Baixar idade do trabalho no Estatuto da Criança
Os parlamentares federais do Paraná já devem ter percebido que a opinião pública é favorável a que um adolescente comece a trabalhar a partir dos 12 anos, porque isto só trará benefício a ele, à família e à sociedade. Não há contra-indicação, se normas inteligentes forem estabelecidas. Então, já tarda que um desses parlamentares, ou a bancada inteira, elaborem um projeto de lei restabelecendo o que era antes, quanto à idade para ser aprendiz e ter registro em carteira: 12 e 14 anos, respectivamente.
Alguém precisa tomar a dianteira, e a partir daí arregimentar as correntes de opinião para obter o consenso do Congresso. Se o primeiro passo não for dado, as coisas não mudam mesmo, porque vão criando raízes profundas e se consolidando.
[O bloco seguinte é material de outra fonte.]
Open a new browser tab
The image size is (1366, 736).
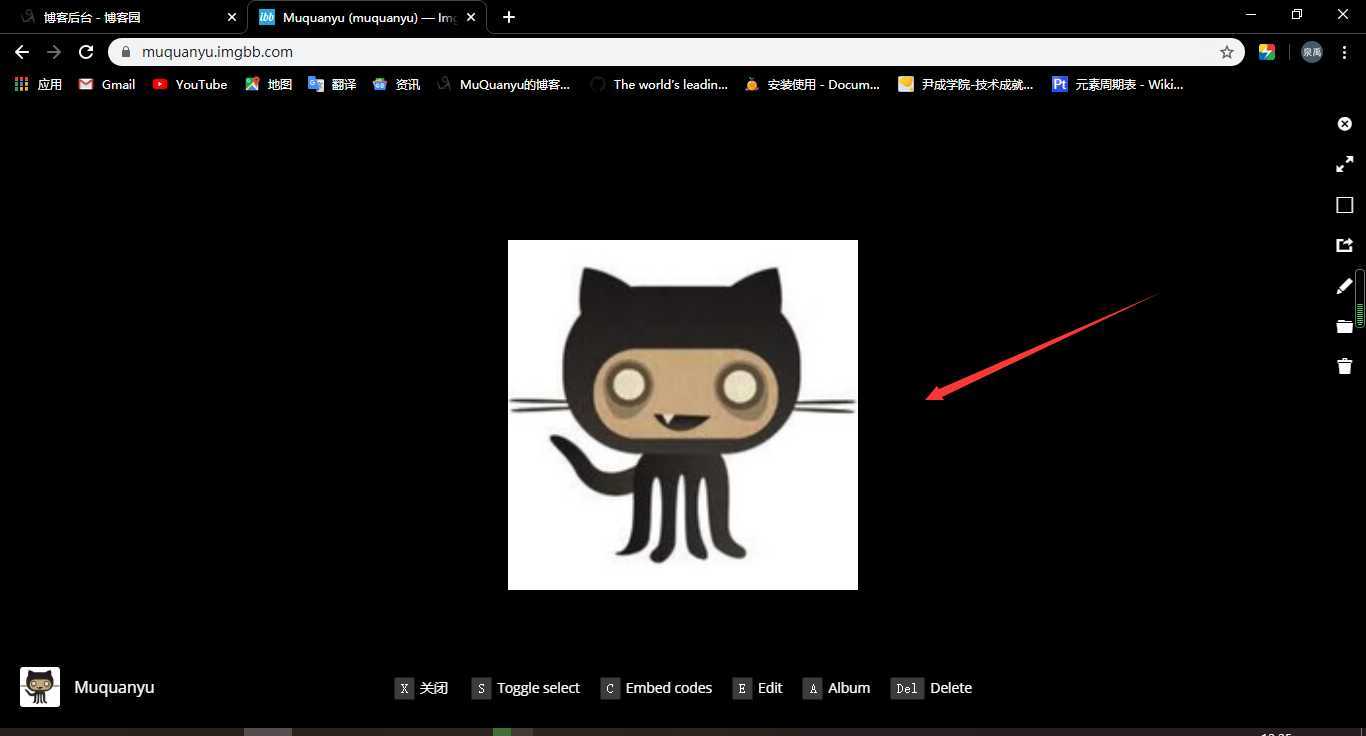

Assim já acontece com a legislação trabalhista, nociva à causa do emprego em vários dos seus itens, mas nenhum parlamentar tem coragem de mexer nela, por temor do corporativismo sindical retrógrado mas capaz de grande agitação, e isto os políticos receiam, imaginando que lhes tirará votos dos trabalhadores. As forças do retrocesso são organizadas e atuantes e capazes de criar paralisias de longa duração e bloquear os caminhos do desenvolvimento.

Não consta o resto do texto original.